As one of the world’s most international brewers, Heineken, best known for its big brand name, offers airlines a broad choice. “The principal inflight brands are our global flagship brand Heineken, local heroes like Tiger in Asia, our craft brand Lagunitas and zero alcohol Heineken 0.0, which is available on KLM, Ryanair and easyJet,” explains Klimpke.
“Heineken’s craft beer brand Lagunitas is listed onboard Singapore Airlines and all major North American airlines including United, Delta and SouthWest. It is also available to all our airline partners and we are confident of having it listed on European airlines in the near future.”
However, despite offering craft beer across a number of airlines, Klimpke thinks that lager will always be the passengers’ top choice. “Although the inflight opportunity for craft beers is growing, we believe the future of inflight beer sales will always be led by global brands like Heineken.
“This is because the majority of airline passengers are still drawn to the trusted taste of Heineken. Its mass popularity is also driven by high profile sponsorship of events such as F1, UEFA Champions League, the Rugby World Cup and the partnership with the James Bond films.”
This is a sentiment echoed by MillerCoors. “Whilst travelling, we believe guests prefer familiar brands that they can trust,” says Chris Gick, vp national accounts. “Once you get beyond the buzz of new segments, we find established brands still matter.
“The craft segment is becoming so fragmented that it is becoming difficult for craft brands to maintain enough scale to stay relevant at the regional or national level. Most guests have a ‘goto’ brand or a set of ‘go-to’ brands. Guests may try new segments, but usually, they come back to their established brand. Our goal is to keep our established brands relevant to our loyalists and recruit the next generation of loyalists too.”
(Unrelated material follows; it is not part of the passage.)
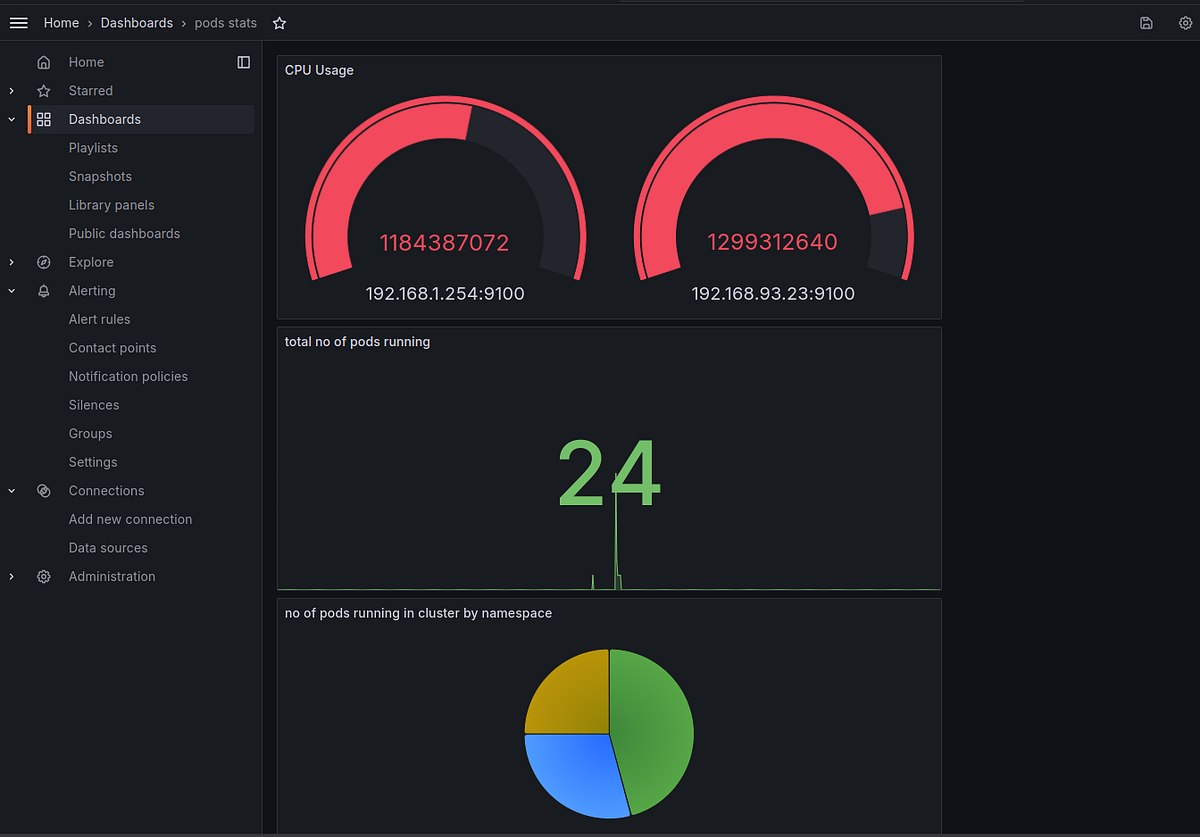Open Administration via its gear icon

tap(44, 576)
At Virgin Atlantic a spokesman said the airline has actually been trying to increase its selection of lager offerings. “Up until the beginning of the year we only offered Heineken and Tiger which were both very popular,” she said. “This year we have added Stella Artois, Camden Hells and Becks Blue to our offerings in all cabins. Heineken and Tiger are still favourites, but that might be because our customers are used to our selection from previous trips so look for those.”
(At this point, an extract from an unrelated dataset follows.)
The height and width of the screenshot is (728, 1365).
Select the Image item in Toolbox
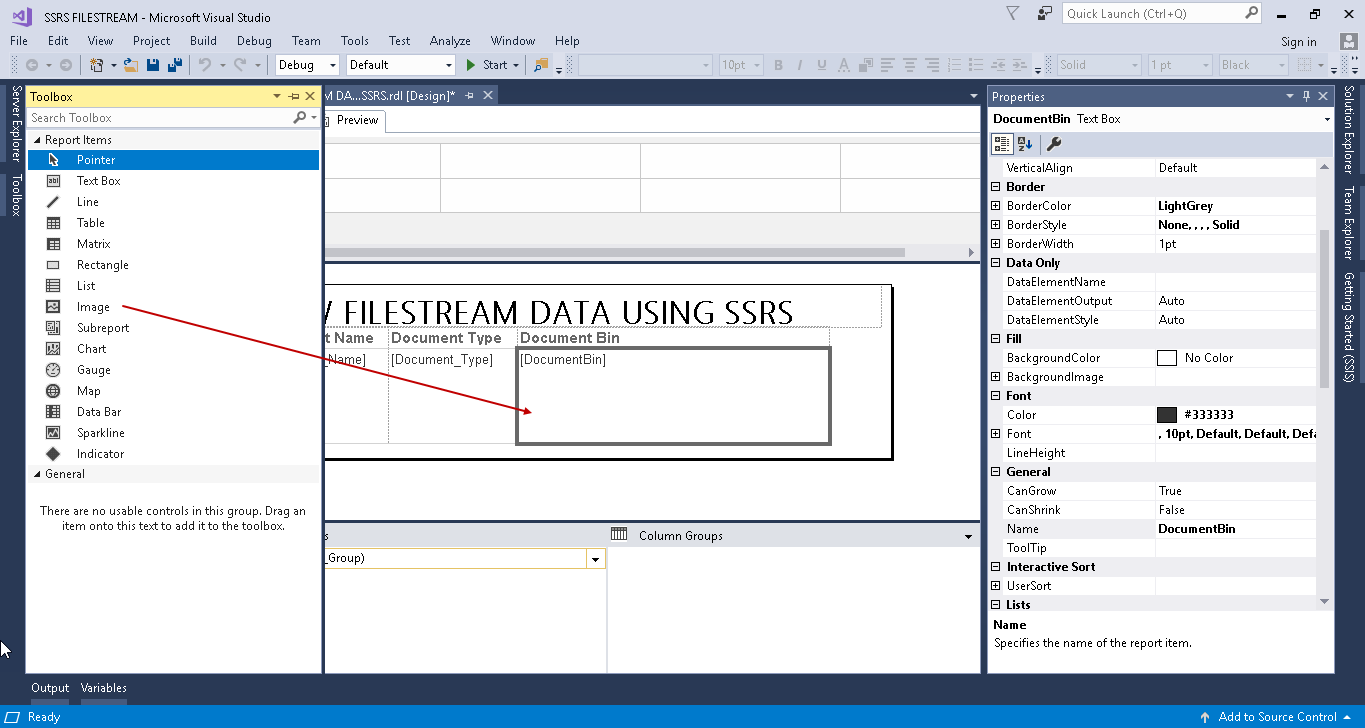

This isn’t to say that smaller brands don’t stand a chance. She adds: “When our cabin crew engage with customers and tell them about our new Camden Hells onboard, passengers do then decide to try it. However without these conversations, our customers normally choose one of the bigger brands.”
Aside from satisfying customer demand, offering big-brand beers inflight can come with a range of benefits to airlines. Where smaller breweries lack big budgets for advertising and sponsorship deals, bigger multi nationals can step in and offer extra incentives to buyers. “We partner with airlines to maximise passenger satisfaction by leveraging our sponsorships to create compelling inflight and lounge experiences, designed to surprise and delight consumers with fun competitions and promotions,” explains Klimpke. “Cabin crew engagement with these sponsorships is also an important driver of onboard sales.
“These sponsorship platforms allow us to be a genuine part of our consumers conversation and provide a continued opportunity to extend the Heineken message, bringing added value to our airline partners”.
Whilst it seems lager will always have a place onboard, big brands shouldn’t get too comfortable. Consumers are becoming more aware of the importance of quality, and more willing to pay more for a more premium product.
Tim Clay of Asahi says: “Whilstrespected brands from around the world need to stay true to their origins and the heritage their consumers love, they should also look to craft developments as a speedometer showing the pace at which the category is moving. A brand can stay true and stay relevant so long as it continues to progress authentically.”